- [The task]: Restate, in full and unchanged, the entries that follow, but not their pictures.

Stored records
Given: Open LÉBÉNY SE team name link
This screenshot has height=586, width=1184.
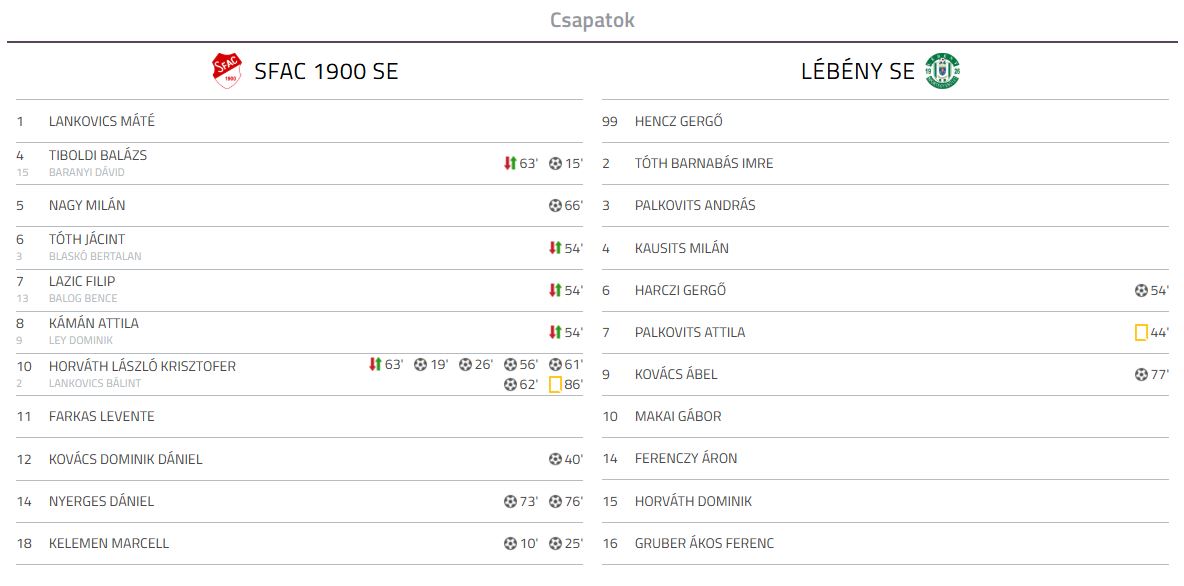Looking at the screenshot, I should coord(858,72).
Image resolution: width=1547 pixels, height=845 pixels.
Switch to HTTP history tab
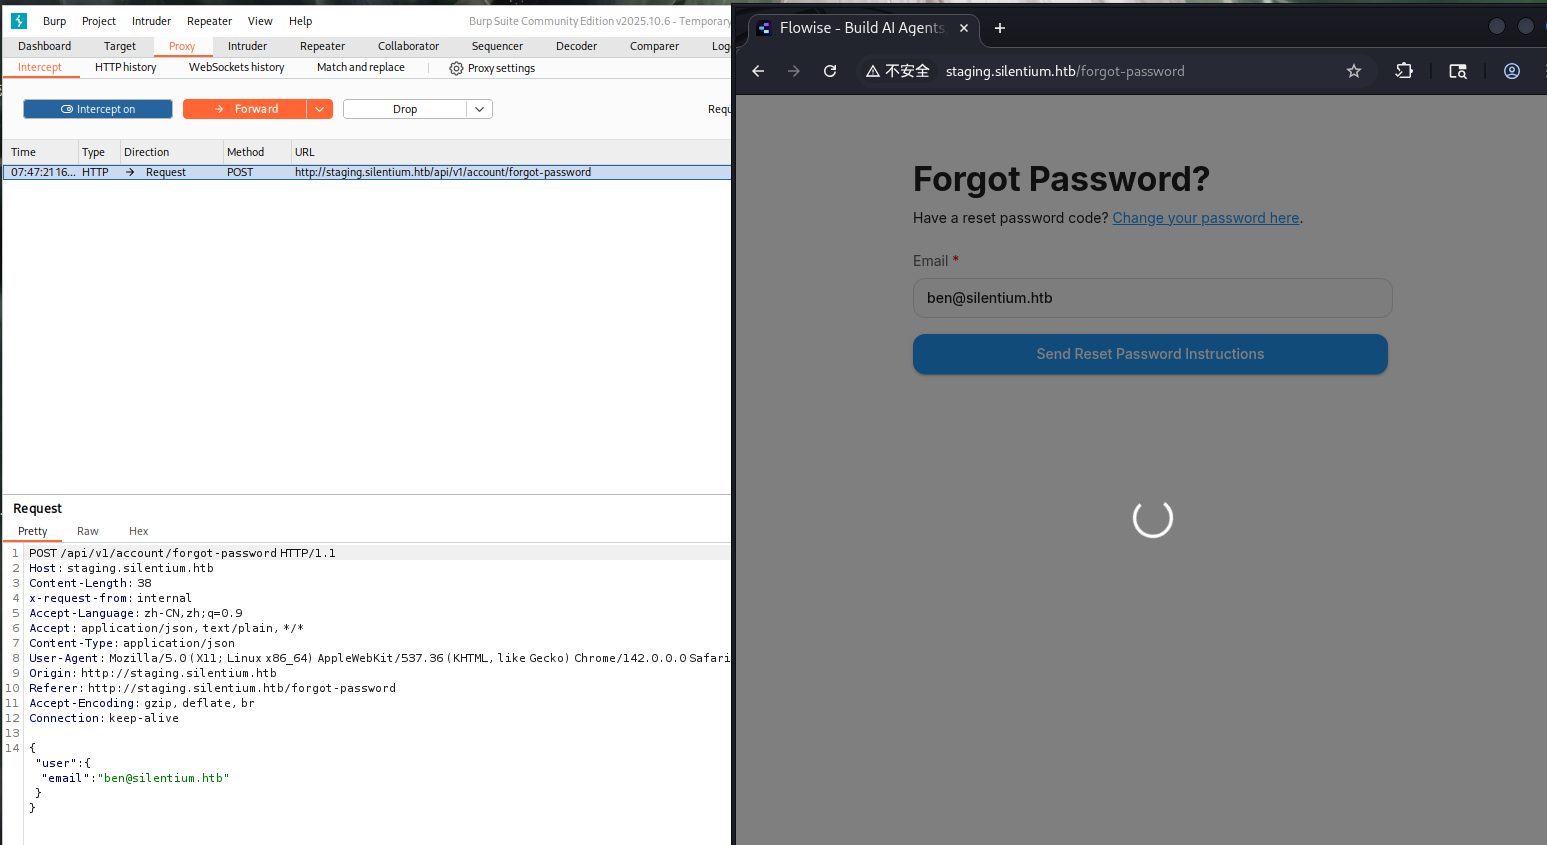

- [Exercise response]:
Given: Open LÉBÉNY SE team name link
This screenshot has height=586, width=1184.
Looking at the screenshot, I should coord(858,72).
Image resolution: width=1547 pixels, height=845 pixels.
Switch to HTTP history tab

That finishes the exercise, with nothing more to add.